This is in large part a speech by MP Richard Burgon (Leeds East – Labour) about historical cabinet papers, secrecy of the government, its supporting institutions, the hiding of previous socially toxic policies and plans to water down the Freedom of Information Act. The full recording can be read HERE with this particular speech recorded at 10.58 hrs. The establishment press has not published this, or raised the subject matter i.e. the restriction of government generated documents to the public.
I am delighted that this important debate has been called today, as it gets to the heart of this Government’s record on transparency and accountability.
The relationship between those we elect to govern us and ordinary people does not have to be built upon unbroken, uninterrupted trust. In fact, a healthy scepticism that challenges, scrutinises and protests is the hallmark of a democracy in good health. In order to do that, however, the scales needs to be as evenly weighted as possible between the people and the Government and between the institutions of the state and those who use them.
We have seen in communities up and down the land the consequences of secrecy, cover-ups and a breakdown in trust—put simply, the consequences of too much power in the hands of too few. In Liverpool, an entire community was shouting alone for justice for nearly two decades against institutions and a police force that felt that it was not for scousers to be questioning its version of events—a version of events that has been proven to be falsified, in order to protect the police at the expense of the truth.

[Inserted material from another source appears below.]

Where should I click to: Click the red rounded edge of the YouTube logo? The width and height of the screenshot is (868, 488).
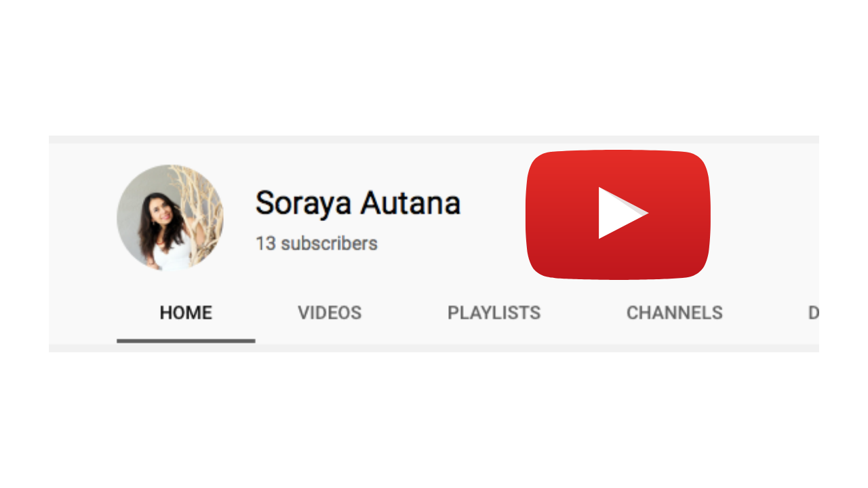[534, 214]
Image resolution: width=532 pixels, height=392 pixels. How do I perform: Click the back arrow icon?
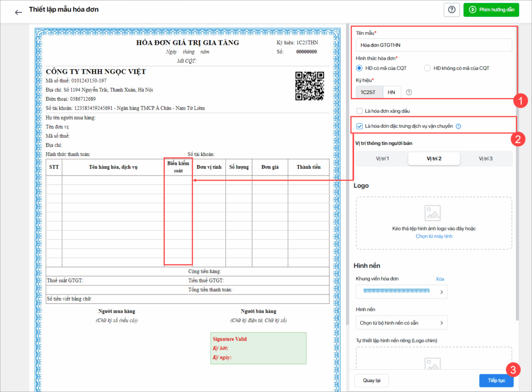click(18, 12)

Or take what happened on 18 June 1984 at Orgreave and the charges of police brutality, perverting the course of justice and misconduct in a public office—among the most serious offences that can be found in a country that upholds the rule of law, and yet they have still not been properly investigated to this very day. When secrecy in Government institutions prevails, the health of our democracy and the rights of our citizens pay the price. I am sorry to say that this Government’s record on transparency and accountability has been anything but exemplary.

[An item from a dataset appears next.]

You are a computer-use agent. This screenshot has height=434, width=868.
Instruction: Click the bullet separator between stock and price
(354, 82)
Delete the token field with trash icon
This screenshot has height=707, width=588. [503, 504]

Plans to water down the Freedom of Information Act 2000 have been cloaked in the grizzled words of Ministers, who talk darkly about journalists unacceptably abusing the Act to generate stories—something that many of us call journalism. Last year alone, such journalism uncovered remarkable details of hundreds of dangerous criminals on the run, how many times our data have been breached online, what police knew about child sexual exploitation, and details of Conservative party donors making millions in housing benefit. Those were not fanciful, frivolous requests, but stories very definitely in the public interest.